Data excerpts
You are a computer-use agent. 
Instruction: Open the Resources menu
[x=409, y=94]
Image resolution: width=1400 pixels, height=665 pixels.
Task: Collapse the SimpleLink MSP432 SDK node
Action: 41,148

**ASSIGNED TASK:** All records above must be returned exactly as they appear.

**TASK ANSWER:**
You are a computer-use agent. 
Instruction: Open the Resources menu
[x=409, y=94]
Image resolution: width=1400 pixels, height=665 pixels.
Task: Collapse the SimpleLink MSP432 SDK node
Action: 41,148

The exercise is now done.